Senior Site Reliability Engineer / Database Reliability Engineer (NoSQL Database Team)
About the Team
The NoSQL Database Team is responsible for building, operating, and continuously improving highly available, mission-critical distributed NoSQL database services. The team focuses on reliability, scalability, performance, operational excellence, and observability while supporting enterprise-scale production workloads.
Job Summary
We are seeking an experienced Senior Site Reliability Engineer / Database Reliability Engineer to join our NoSQL Database team.
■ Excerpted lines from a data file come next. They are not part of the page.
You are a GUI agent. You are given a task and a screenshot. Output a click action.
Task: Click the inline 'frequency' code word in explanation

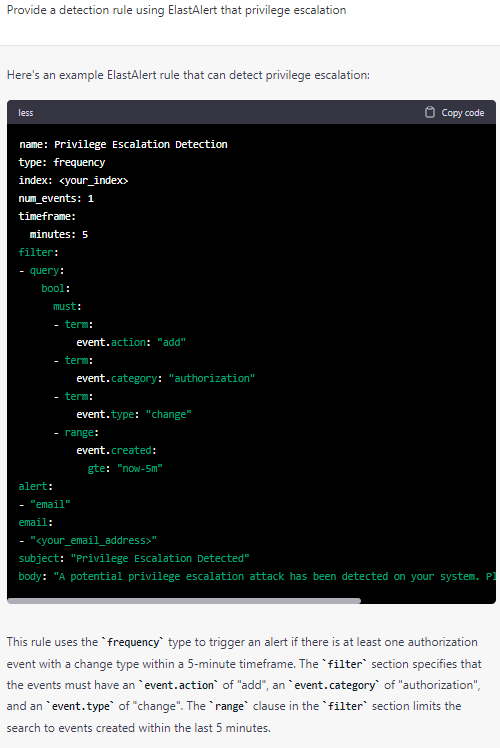(x=133, y=642)
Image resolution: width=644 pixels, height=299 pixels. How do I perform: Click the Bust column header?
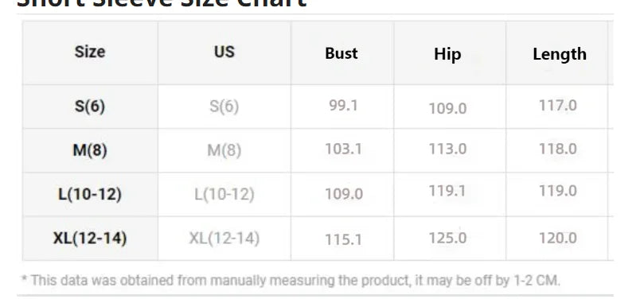342,53
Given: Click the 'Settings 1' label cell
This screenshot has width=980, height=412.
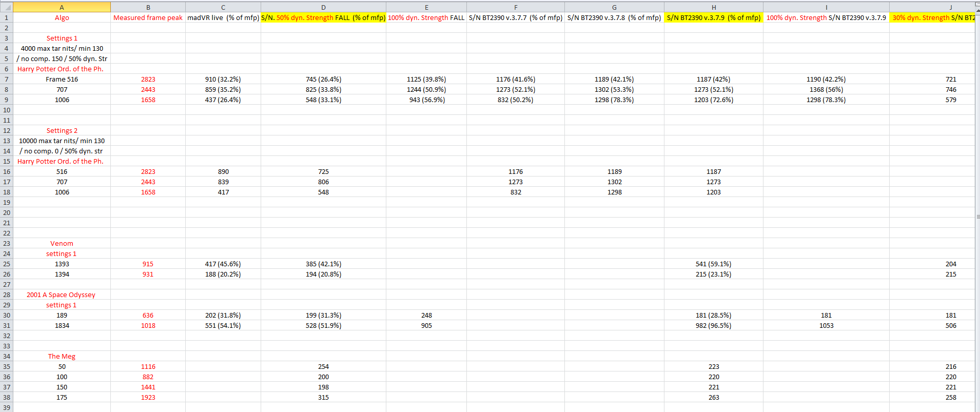Looking at the screenshot, I should [x=62, y=38].
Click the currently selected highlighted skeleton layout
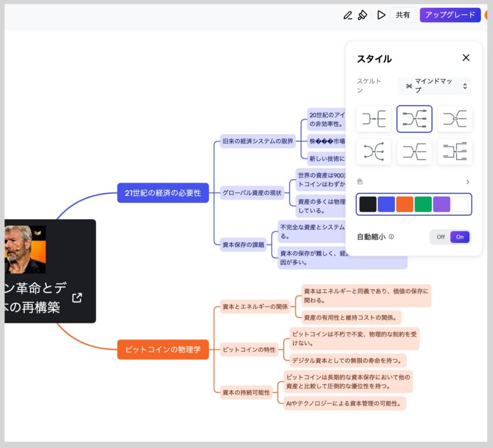 click(x=415, y=119)
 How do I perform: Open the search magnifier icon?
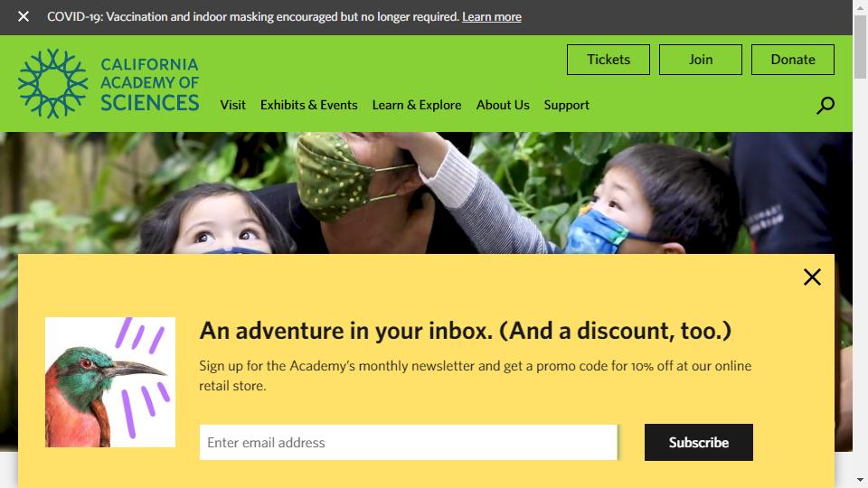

This role is responsible for ensuring the reliability, availability, and performance of large-scale distributed database systems.
The ideal candidate has deep expertise in distributed systems, networking, operating systems, production troubleshooting, and root cause analysis, with a passion for improving operational excellence through automation, monitoring, and observability.
Key Responsibilities
- Operate, maintain, and improve mission-critical, large-scale distributed NoSQL database services.
- Troubleshoot complex production issues involving distributed systems, networking, operating systems, and database infrastructure.
- Perform detailed root cause analysis (RCA) for production incidents and drive preventive improvements.
- Design, implement, and continuously enhance monitoring, alerting, dashboards, and operational metrics to improve service health and availability.
- Collaborate with software engineering, infrastructure, and platform teams to improve reliability, scalability, and performance.
- Identify recurring operational issues and implement long-term reliability improvements through automation and engineering best practices.
- Participate in production support, incident response, and on-call rotations as required.
- Contribute to operational documentation, runbooks, and post-incident reviews to improve operational readiness.
Required Qualifications
- Minimum 8 years of experience supporting mission-critical, large-scale production systems.
- Hands-on experience working with complex distributed systems.
- Strong expertise in troubleshooting networking and Linux/Unix operating system issues.
- Proven experience conducting root cause analysis (RCA) for complex production incidents.
- Demonstrated ability to identify, implement, and improve monitoring, alerting, and operational metrics.
- Experience supporting or operating distributed NoSQL database platforms or similar large-scale data infrastructure.
- Strong analytical, troubleshooting, and problem-solving skills.
- Excellent communication and cross-functional collaboration skills.
Preferred Qualifications
- Experience with distributed NoSQL databases such as Cassandra, MongoDB, Couchbase, ScyllaDB, HBase, or DynamoDB.
- Experience with cloud platforms such as Oracle Cloud Infrastructure (OCI), AWS, Azure, or Google Cloud Platform (GCP).
- Experience with monitoring and observability tools such as Prometheus, Grafana, Datadog, Splunk, or OpenTelemetry.
- Experience with Kubernetes, containers, and cloud-native infrastructure.
- Proficiency in scripting or automation using Python, Bash, or similar languages.
- Familiarity with Site Reliability Engineering (SRE) principles, automation, and incident management practices.